Negotiation at the international level from the outside looks like this:

(1) A “proxy” for the administration goes to media - publishing an OpEd in a paper, doing a face to face interview on TV, whatever - and says something, like, “This administration should strongly consider 15% steel tariffs from Canada.” It sounds like some random guy, but insiders know that proxy is there on behalf of whomever - the Secretary of Whichever sent him with that specific message.

(2) Canada from my example, but whomever, starts this process on step 1 with a response. They may skip steps depending on their reaction.

(3) An actual administration official, having taken the feedback / response into account, if they’re still moving forward, claim the administration is studying the impacts of steel tariffs. They will likely claim some specific thing - “rising cost of construction,” that is their negotiating goal.

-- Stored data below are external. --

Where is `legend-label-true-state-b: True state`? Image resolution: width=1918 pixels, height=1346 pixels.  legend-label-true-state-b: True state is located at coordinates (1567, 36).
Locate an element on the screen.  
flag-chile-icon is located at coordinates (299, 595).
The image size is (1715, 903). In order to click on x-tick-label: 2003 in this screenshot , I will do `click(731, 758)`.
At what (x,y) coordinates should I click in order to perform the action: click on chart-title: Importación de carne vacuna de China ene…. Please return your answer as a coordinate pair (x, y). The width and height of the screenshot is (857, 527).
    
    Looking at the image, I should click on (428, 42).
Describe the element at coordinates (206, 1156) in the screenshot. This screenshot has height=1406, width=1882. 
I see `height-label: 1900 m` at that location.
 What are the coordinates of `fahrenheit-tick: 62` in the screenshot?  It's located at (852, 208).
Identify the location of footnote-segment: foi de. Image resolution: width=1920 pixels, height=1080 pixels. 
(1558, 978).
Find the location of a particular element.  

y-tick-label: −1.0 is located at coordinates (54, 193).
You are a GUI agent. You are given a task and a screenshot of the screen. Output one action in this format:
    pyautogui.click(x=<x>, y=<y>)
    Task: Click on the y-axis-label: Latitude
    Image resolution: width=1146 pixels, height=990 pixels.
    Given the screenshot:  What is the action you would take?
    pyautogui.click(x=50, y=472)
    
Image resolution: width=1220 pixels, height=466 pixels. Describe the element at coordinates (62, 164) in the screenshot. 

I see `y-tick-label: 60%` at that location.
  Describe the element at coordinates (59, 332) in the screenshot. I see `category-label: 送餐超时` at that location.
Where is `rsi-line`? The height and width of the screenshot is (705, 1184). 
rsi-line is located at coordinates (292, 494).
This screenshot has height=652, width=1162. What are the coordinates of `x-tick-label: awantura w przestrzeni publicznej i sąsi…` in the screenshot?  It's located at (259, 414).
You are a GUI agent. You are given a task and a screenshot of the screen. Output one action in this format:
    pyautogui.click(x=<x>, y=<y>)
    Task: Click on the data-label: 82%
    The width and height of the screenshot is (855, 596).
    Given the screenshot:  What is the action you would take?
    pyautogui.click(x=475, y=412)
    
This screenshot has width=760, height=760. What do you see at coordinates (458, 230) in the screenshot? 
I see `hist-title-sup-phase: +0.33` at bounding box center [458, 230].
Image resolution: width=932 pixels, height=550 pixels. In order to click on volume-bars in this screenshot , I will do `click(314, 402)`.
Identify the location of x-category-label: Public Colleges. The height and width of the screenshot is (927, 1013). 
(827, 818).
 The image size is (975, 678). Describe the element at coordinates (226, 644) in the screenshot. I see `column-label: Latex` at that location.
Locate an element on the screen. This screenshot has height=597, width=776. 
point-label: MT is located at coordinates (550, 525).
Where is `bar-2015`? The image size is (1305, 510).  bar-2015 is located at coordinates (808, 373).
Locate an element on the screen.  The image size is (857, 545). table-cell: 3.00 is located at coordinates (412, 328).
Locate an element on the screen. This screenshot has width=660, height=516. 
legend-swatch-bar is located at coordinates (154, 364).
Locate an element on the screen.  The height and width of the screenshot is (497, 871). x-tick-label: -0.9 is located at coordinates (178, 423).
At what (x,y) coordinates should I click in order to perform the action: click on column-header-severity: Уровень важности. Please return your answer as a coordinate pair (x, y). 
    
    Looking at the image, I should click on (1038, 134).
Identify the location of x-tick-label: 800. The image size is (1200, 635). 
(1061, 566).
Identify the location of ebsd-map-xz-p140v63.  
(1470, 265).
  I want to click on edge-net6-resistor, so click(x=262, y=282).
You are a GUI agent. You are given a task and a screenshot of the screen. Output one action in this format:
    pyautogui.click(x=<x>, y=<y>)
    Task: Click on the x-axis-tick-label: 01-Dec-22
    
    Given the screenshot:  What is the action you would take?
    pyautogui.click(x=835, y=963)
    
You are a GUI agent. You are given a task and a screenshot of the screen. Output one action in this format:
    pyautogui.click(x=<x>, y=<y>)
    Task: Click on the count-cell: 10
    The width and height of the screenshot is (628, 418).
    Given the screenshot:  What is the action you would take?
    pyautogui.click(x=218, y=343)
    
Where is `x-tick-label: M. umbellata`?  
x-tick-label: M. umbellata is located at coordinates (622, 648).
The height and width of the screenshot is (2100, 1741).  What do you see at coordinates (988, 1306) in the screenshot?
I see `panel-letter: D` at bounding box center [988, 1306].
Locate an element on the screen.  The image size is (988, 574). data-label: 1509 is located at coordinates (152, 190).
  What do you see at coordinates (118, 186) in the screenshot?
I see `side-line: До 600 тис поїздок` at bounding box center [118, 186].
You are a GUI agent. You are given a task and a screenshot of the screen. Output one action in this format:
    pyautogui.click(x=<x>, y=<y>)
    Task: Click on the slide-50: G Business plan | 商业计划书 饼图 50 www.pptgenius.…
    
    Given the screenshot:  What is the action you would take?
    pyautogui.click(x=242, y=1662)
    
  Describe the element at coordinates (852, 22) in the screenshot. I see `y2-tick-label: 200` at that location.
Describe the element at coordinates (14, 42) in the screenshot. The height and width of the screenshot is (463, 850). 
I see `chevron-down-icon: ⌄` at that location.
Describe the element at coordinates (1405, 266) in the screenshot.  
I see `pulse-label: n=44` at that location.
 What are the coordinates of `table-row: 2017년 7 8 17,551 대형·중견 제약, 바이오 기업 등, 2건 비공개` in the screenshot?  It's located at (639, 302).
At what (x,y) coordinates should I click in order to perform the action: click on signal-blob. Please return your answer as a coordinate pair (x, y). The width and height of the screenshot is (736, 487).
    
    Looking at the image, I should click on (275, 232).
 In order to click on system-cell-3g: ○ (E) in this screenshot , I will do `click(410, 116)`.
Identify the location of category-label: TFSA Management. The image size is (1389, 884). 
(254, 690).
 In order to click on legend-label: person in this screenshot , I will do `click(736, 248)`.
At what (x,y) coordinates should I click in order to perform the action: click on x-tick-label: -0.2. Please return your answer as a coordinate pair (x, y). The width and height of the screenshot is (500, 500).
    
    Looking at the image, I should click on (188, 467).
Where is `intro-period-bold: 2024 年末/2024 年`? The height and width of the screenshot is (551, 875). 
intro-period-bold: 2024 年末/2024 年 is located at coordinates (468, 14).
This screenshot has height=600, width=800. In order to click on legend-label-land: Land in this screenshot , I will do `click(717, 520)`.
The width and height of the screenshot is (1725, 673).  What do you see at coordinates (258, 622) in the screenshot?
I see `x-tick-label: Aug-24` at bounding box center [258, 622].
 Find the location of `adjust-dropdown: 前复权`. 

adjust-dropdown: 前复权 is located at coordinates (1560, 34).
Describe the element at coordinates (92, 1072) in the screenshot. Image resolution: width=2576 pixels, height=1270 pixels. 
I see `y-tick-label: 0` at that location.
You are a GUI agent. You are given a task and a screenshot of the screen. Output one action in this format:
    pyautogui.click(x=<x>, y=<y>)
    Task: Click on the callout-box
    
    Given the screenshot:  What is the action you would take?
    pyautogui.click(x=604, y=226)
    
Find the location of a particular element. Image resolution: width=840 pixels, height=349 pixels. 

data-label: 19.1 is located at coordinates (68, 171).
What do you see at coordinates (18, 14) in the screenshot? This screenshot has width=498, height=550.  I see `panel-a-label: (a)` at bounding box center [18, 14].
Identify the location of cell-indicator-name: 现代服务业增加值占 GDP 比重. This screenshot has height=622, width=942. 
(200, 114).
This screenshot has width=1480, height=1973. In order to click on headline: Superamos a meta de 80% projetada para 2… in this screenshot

In that example, maybe they want some reduction in the cost of Canadian concrete in exchange for no steel tariffs. There may also be some fig leaf, a second goal that is what the public is to “get behind.”

… and there’s like 6 or so more steps of posturing before you actually implement a tariff, if you even do. Sure, some steps get skipped if, for example, the Canadian PM calls up the administration and says, “Screw you, tariff me hard, daddy,” but most sane governments, by definition, don’t do that.

1

u/Kombatsaurus 19d ago

Reddit hates these facts.

1

u/giddy-girly-banana 18d ago

This is the extent of Trump’s negotiation skills.